Forget about tenses and conjugations!

Language is not about tense, it is about time! It is all about the expression of time. This is where the The Power of Patterns comes in.

Every sentence in Spanish is made using a group of words, and placing those words into what I call a pattern. There are 15 different principle patterns in both Spanish and English. In other words, there are primarily 15 different ways to use the same words, thus allowing you to express 15 different elements of time.

In fact, you can create equivalents and line these patterns up side by side in English and Spanish. It is kind of an x = y scenario. This, by the way, is a very, very helpful thing to do for new learners or people who have not mastered structure yet. You just have to know how they exactly match up. You'll understand this concept more as you move through the book.

Here is how patterns work...

Take the words to walk, to, and the restaurant. I can use these same words to express 15 different things. I can say, I walk to the restaurant, I am walking to the restaurant, I am going to walk to the restaurant, I have been walking to the restaurant, I was walking to the restaurant, I was going to walk to the restaurant, and so on. In other words there are 15 different ways to express time.

Here's an interesting observation. In both English and Spanish, there are three ways to talk about things in the future, two ways to talk about things in the present and 10 ways to talk about the past. Language tends to be evolutionary. Because people tend to talk so much about their past, we have invented many different ways to talk about our past.

Let's go back to the concept of putting words in patterns. When you can take words and put them into any of the 15 principle patterns, you can make sentences — lots and lots of them!

When you can make sentences, you can string some together and make paragraphs. If you know how to pronounce the words in patterns, you can make verbal paragraphs, which means you can make conversations with people. And, of course, when you are listening to native people speak, they are only doing the same thing; putting words into patterns.

This is very powerful so please pay close attention here.


Let's say you have 2000 words you can interchange in any way you want into 15 different patterns.

How many sentences could you make?


Take 2000 to the POWER of 15. This is 2000 times 2000, then that number times 2000, then that number times 2000, etc. This is BILLIONS of sentences, amigo. This is the power of combination. Learn to use words in lucidly within the 15 major patterns and you will be able to quickly and effectively make BILLIONS of sentences.

Think about the color wheel.

The three primary colors of red, blue and yellow, when combined in different ways, allow us to enjoy thousands and thousands of different colors. This again is the power of combination. The power of combination is absolutely incredible and if you master 2000 words and 15 patterns you will be painting some very impressive scenes in your Spanish communications!
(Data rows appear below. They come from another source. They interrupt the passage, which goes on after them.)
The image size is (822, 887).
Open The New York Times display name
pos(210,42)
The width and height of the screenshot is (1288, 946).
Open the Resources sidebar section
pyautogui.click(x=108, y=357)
The idea is that you learn to paint for yourself, not simply make a copy or do some sort of dot to dot type of communication.

Being able to put sentences together for yourself sure beats struggling in conversations, or worse yet, being limited to parroting memorized dialogues as many do in a lot of Spanish courses and classes. Talking about María and Lupe getting a taxi in Guadalajara will not cut it in real life!

Let's pretend you just bought a brand new house with a walk-in closet in your bedroom. It is just an empty room with nothing in it. Will you move in and throw your clothes on the floor or will you consider a hanging system first so you can hang them in an orderly fashion? Obvio, that is Spanish for obvious. That is all we are doing. Before you learn a bunch of words and have no place to put them, you need to have a place to put them — a hanging system. This only makes good, logical sense.

Several years ago I developed a learning tool called The Real Spanish Path. The Path allows the average person to become comfortable with 12 of the 15 patterns within an average of 6 to 8 hours.

All Bilingual America students work with The Path before learning any new vocabulary. It is an incredible process. In around six to eight hours of learning the average student is comfortable with roughly 70 percent of the entire structure of the Spanish language!